Das Gericht betonte, dass die Arbeit im Strafvollzug als Resozialisierungsmittel nur dann wirksam sein kann, wenn sie angemessen anerkannt wird. Diese Anerkennung muss nicht nur monetäre Vorteile umfassen, sondern kann beispielsweise auch in Form einer Haftverkürzung erfolgen. Die Art der Anerkennung muss dem Gefangenen jedoch den Wert regelmäßiger Arbeit verdeutlichen. Der Gesetzgeber hat hierbei ein gewisses Ermessen, ob er ein Nettolohnprinzip oder ein Bruttolohnkonzept einführt, bei dem Teile des Lohns beispielsweise für Haftkosten oder Schulden eingesetzt werden.

Das BVerfG betont weiterhin, dass die Höhe der Vergütung vom verfolgten Zweck abhängt.

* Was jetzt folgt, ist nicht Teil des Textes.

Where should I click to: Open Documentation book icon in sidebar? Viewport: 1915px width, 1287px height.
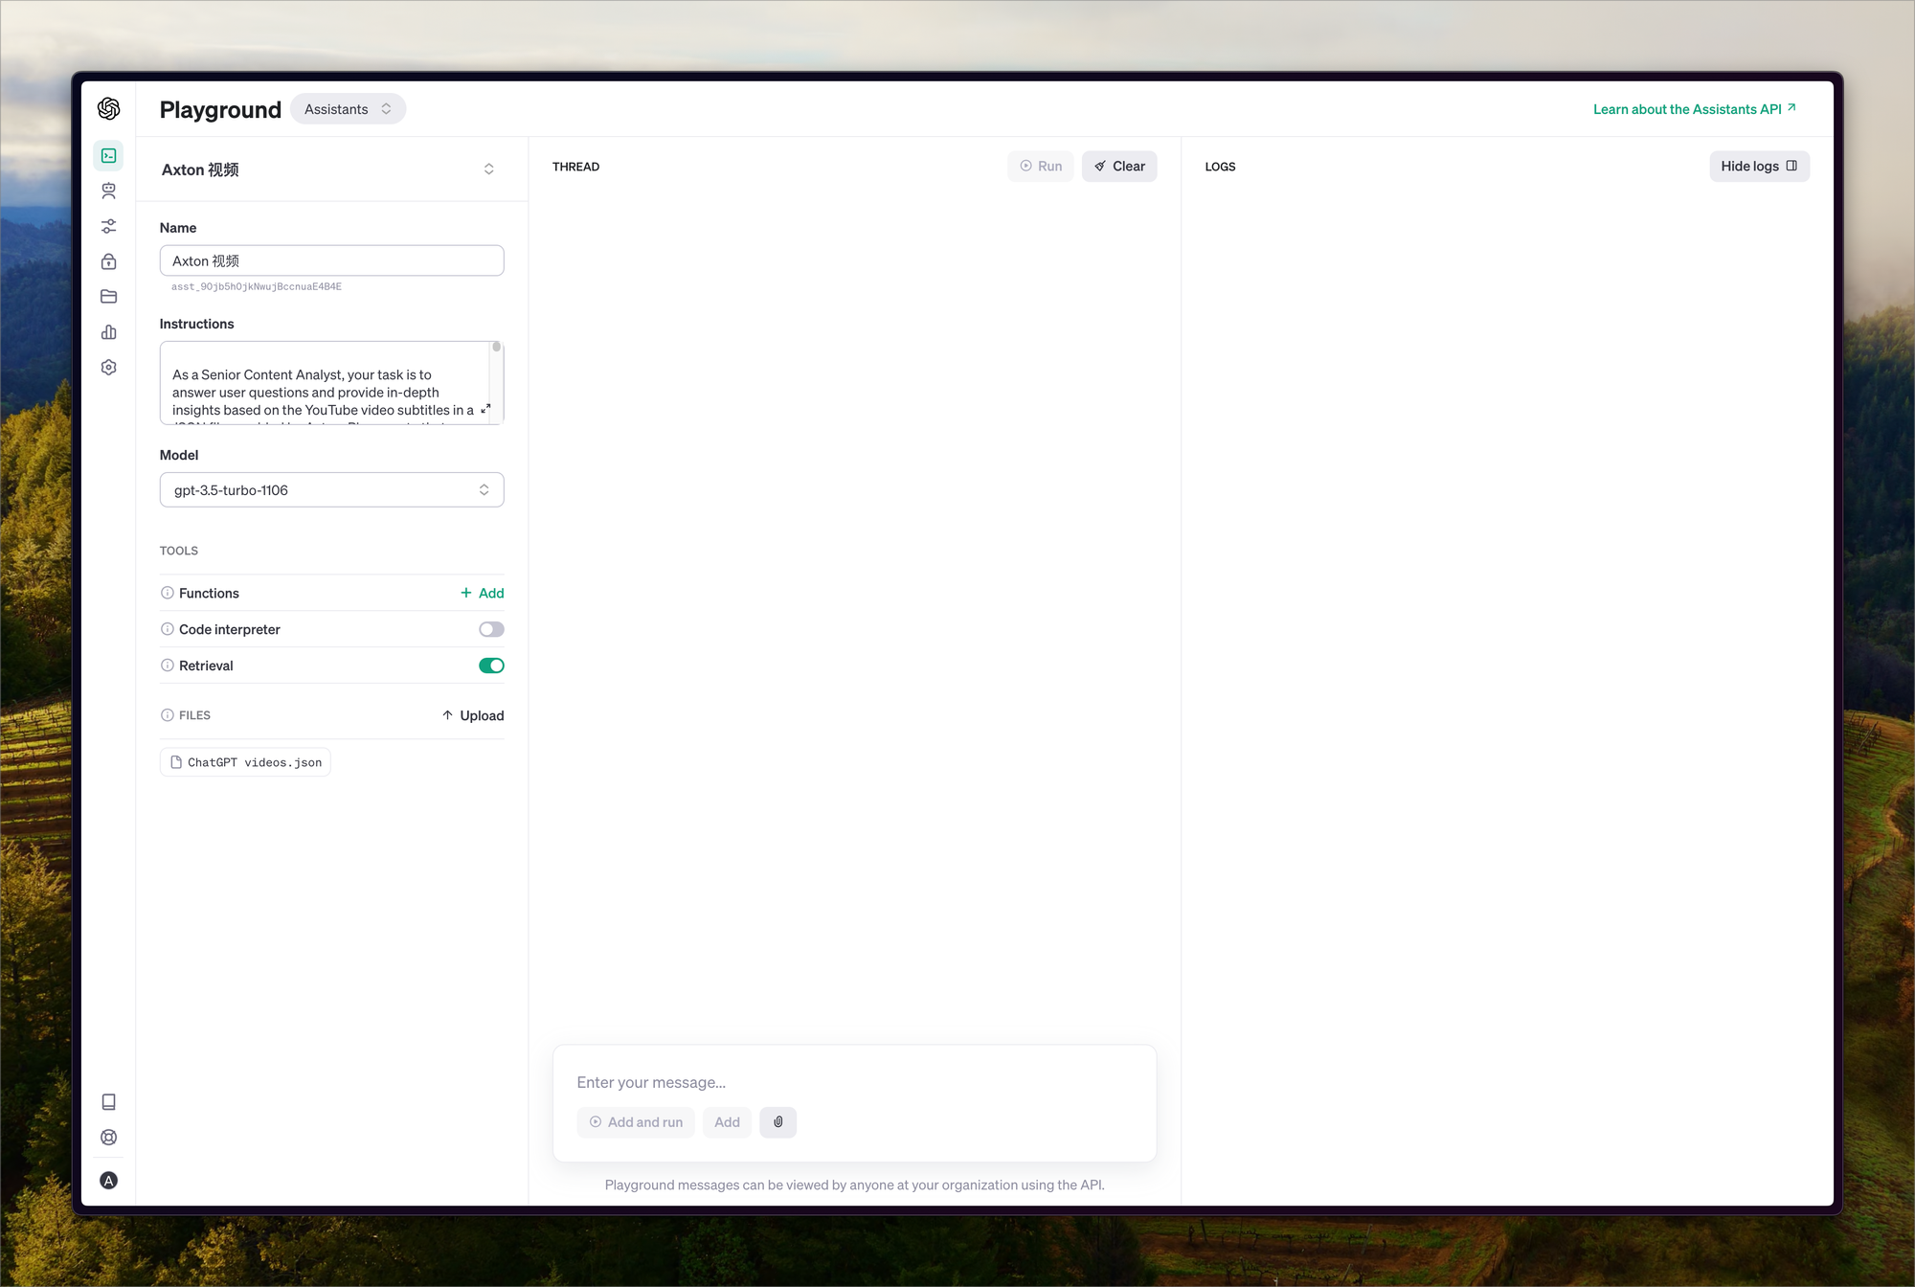[x=109, y=1102]

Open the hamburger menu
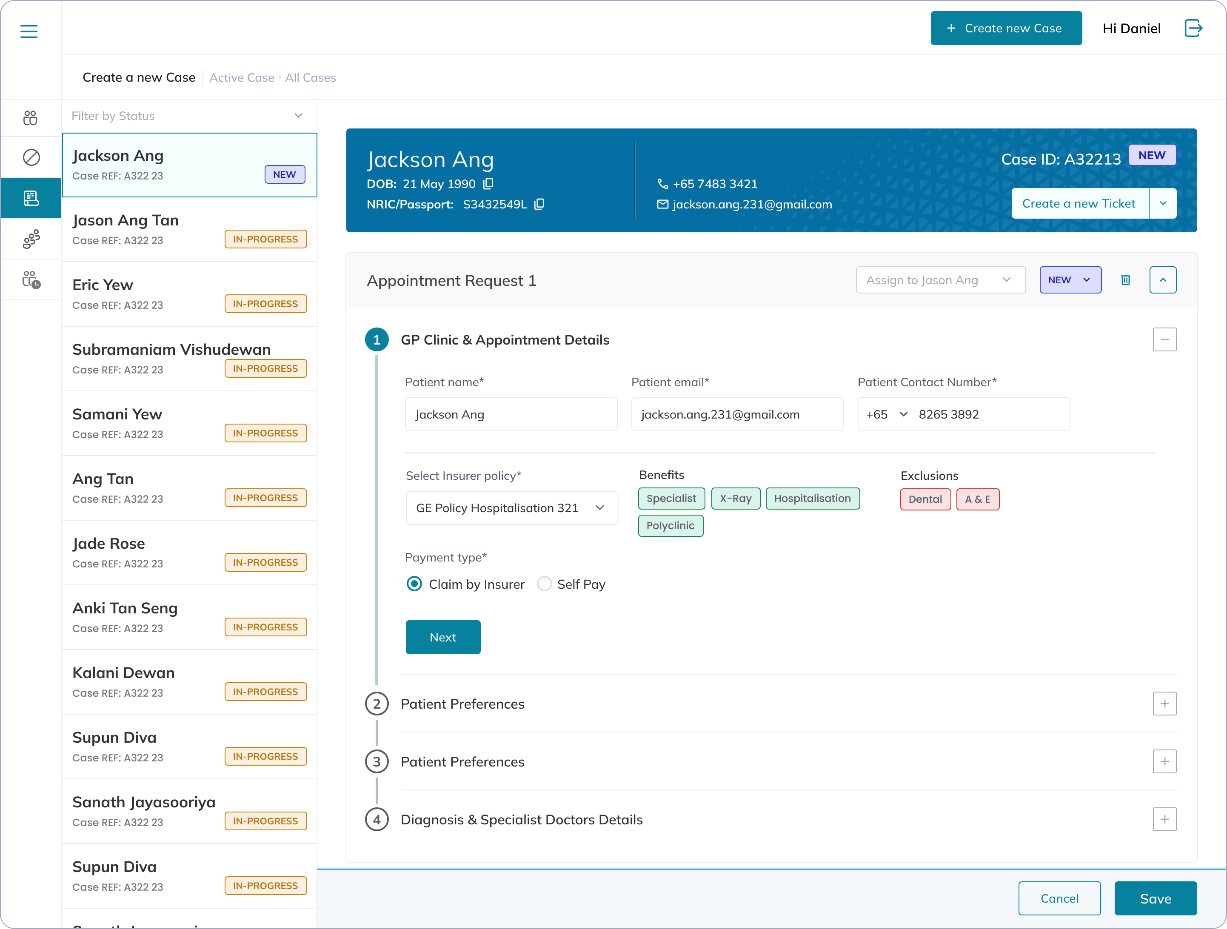[x=29, y=31]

Die Länder müssen festlegen, welchen Zweck die Vergütung verfolgen soll, und die Höhe muss geeignet sein, diesen Zweck zu erreichen. Die bisherige geringe Entlohnung von Gefangenenarbeit wurde als unrealistisch angesehen und verstieß somit gegen das Resozialisierungsgebot.

Auswirkungen und Forderungen: Das BVerfG erklärte die entsprechenden Normen zur Gefangenenentlohnung für verfassungswidrig, sie bleiben jedoch bis zu einer gesetzlichen Neuregelung, spätestens bis zum 30. Juni 2025, weiterhin anwendbar. Als Reaktion auf das Urteil wird eine deutliche Erhöhung der Gefangenenvergütung erwartet. Die Gefangenengewerkschaft fordert eine Anhebung auf etwa fünf bis sieben Euro pro Stunde. Der Deutsche Anwaltverein (DAV) stimmt dieser Auffassung zu und schlägt vor, eine Expertenkommission einzurichten, um eine gerechte Lohnhöhe zu bestimmen.

Bereits in Thüringen werden die eigenen gesetzlichen Regelungen zur Gefangenenvergütung aufgrund des Urteils des BVerfG kritisch hinterfragt. Änderungen sind erforderlich, um der Rechtsprechung zu entsprechen.

Fazit:

Das Urteil des BVerfG stellt klar, dass die derzeitige Bezahlung von Gefangenenarbeit im Strafvollzug gegen das Resozialisierungsgebot verstößt. Die Vergütung von weniger als zwei Euro pro Stunde wurde als unangemessen und unrealistisch eingestuft. Die Entscheidung des Gerichts wird voraussichtlich zu einer spürbaren Erhöhung der Gefangenenvergütung führen und damit einen Beitrag zur gerechten Resozialisierung leisten. Es bleibt nun abzuwarten, wie der Gesetzgeber auf das Urteil reagieren und die entsprechenden Regelungen anpassen wird.